### [Work request]
Reproduce word for word the lines between those holding "Task: Click the 49.9K view counter" and "Given: Choose Eigene", inclusive, and nothing else from the data below.
** Opening Given information block **
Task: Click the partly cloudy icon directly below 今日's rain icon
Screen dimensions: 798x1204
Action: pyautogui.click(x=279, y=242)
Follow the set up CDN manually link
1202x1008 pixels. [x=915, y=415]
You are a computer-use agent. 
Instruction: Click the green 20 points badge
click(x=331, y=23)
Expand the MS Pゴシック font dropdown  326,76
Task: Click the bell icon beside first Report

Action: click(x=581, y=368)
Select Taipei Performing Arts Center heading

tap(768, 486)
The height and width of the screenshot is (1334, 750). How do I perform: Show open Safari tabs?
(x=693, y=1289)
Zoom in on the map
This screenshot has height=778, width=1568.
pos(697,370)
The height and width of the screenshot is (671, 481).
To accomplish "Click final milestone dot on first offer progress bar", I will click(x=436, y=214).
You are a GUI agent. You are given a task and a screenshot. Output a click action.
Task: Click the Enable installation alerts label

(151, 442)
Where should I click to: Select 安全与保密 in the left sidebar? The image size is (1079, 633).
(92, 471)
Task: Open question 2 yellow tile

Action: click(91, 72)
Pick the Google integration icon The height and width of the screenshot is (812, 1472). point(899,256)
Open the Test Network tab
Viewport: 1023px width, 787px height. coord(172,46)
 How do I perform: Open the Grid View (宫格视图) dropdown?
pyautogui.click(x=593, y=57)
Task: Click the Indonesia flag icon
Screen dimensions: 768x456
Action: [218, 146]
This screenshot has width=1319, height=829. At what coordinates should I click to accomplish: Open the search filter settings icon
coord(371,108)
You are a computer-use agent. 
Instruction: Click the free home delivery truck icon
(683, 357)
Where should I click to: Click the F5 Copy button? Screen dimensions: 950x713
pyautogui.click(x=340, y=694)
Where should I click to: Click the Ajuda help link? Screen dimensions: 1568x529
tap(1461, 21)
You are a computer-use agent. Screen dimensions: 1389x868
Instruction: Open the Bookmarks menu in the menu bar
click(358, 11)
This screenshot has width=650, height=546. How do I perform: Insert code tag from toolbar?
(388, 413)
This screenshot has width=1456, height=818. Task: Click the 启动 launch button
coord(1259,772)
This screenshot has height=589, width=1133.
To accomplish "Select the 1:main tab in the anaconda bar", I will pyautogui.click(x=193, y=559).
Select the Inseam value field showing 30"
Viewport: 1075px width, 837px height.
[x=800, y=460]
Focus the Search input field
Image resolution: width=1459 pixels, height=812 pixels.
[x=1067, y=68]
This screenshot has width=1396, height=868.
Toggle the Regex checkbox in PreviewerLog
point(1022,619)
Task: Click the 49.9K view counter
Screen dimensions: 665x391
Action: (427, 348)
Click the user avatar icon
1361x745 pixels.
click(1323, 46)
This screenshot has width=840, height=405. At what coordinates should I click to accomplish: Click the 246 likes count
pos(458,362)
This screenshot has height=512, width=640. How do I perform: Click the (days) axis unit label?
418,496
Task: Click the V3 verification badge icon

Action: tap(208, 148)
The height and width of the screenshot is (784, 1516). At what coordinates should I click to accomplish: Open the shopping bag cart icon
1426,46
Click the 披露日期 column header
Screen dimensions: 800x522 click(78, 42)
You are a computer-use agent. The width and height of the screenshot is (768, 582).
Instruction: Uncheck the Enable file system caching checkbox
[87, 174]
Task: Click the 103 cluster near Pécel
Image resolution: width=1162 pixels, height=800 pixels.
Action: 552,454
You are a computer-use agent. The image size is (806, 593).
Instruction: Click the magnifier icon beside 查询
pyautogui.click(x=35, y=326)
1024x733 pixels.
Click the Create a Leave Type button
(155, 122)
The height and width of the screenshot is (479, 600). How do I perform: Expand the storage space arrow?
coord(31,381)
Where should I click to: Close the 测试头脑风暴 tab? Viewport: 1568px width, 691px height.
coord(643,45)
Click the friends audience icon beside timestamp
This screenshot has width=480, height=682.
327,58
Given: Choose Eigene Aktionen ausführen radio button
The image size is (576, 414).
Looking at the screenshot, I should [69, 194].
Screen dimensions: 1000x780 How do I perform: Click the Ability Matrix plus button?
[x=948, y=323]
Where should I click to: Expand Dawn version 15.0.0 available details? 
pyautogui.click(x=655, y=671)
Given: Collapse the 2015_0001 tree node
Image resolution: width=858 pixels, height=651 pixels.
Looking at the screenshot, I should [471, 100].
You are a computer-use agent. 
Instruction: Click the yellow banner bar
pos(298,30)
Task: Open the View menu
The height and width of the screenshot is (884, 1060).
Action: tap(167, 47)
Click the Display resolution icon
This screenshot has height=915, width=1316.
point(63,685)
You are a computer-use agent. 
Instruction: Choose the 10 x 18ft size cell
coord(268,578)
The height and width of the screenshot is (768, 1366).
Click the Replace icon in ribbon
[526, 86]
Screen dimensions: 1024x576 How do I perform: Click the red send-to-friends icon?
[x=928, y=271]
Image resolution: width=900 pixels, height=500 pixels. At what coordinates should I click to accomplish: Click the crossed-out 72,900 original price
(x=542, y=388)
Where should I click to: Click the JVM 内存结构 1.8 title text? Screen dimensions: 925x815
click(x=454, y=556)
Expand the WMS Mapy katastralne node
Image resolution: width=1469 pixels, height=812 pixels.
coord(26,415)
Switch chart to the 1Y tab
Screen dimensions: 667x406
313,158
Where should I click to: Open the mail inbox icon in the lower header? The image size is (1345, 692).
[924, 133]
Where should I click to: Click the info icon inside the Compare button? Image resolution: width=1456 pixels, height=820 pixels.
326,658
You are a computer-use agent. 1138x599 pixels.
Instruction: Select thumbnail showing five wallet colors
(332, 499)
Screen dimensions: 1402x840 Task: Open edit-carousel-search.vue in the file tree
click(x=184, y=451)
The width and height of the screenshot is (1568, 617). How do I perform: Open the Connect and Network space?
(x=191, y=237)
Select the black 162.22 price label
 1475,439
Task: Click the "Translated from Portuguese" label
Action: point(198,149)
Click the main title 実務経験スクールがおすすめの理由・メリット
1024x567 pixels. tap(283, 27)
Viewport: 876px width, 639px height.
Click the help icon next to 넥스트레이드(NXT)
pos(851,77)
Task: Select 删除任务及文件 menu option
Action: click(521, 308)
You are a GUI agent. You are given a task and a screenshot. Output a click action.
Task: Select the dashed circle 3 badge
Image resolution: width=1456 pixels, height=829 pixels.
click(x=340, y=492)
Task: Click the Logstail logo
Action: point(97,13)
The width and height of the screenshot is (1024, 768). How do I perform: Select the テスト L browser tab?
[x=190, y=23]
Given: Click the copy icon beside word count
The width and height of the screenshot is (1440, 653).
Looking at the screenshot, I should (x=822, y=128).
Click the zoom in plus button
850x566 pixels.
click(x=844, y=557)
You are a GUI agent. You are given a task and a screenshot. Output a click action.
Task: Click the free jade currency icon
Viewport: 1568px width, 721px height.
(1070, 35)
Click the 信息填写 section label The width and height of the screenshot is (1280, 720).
** Closing Given information block **
### [The answer]
Task: Click the 49.9K view counter
Screen dimensions: 665x391
Action: (427, 348)
Click the user avatar icon
1361x745 pixels.
click(1323, 46)
This screenshot has width=840, height=405. At what coordinates should I click to accomplish: Click the 246 likes count
pos(458,362)
This screenshot has height=512, width=640. How do I perform: Click the (days) axis unit label?
418,496
Task: Click the V3 verification badge icon

Action: tap(208, 148)
The height and width of the screenshot is (784, 1516). At what coordinates should I click to accomplish: Open the shopping bag cart icon
1426,46
Click the 披露日期 column header
Screen dimensions: 800x522 click(78, 42)
You are a computer-use agent. The width and height of the screenshot is (768, 582).
Instruction: Uncheck the Enable file system caching checkbox
[87, 174]
Task: Click the 103 cluster near Pécel
Image resolution: width=1162 pixels, height=800 pixels.
Action: 552,454
You are a computer-use agent. The image size is (806, 593).
Instruction: Click the magnifier icon beside 查询
pyautogui.click(x=35, y=326)
1024x733 pixels.
Click the Create a Leave Type button
(155, 122)
The height and width of the screenshot is (479, 600). How do I perform: Expand the storage space arrow?
coord(31,381)
Where should I click to: Close the 测试头脑风暴 tab? Viewport: 1568px width, 691px height.
coord(643,45)
Click the friends audience icon beside timestamp
This screenshot has width=480, height=682.
327,58
Given: Choose Eigene Aktionen ausführen radio button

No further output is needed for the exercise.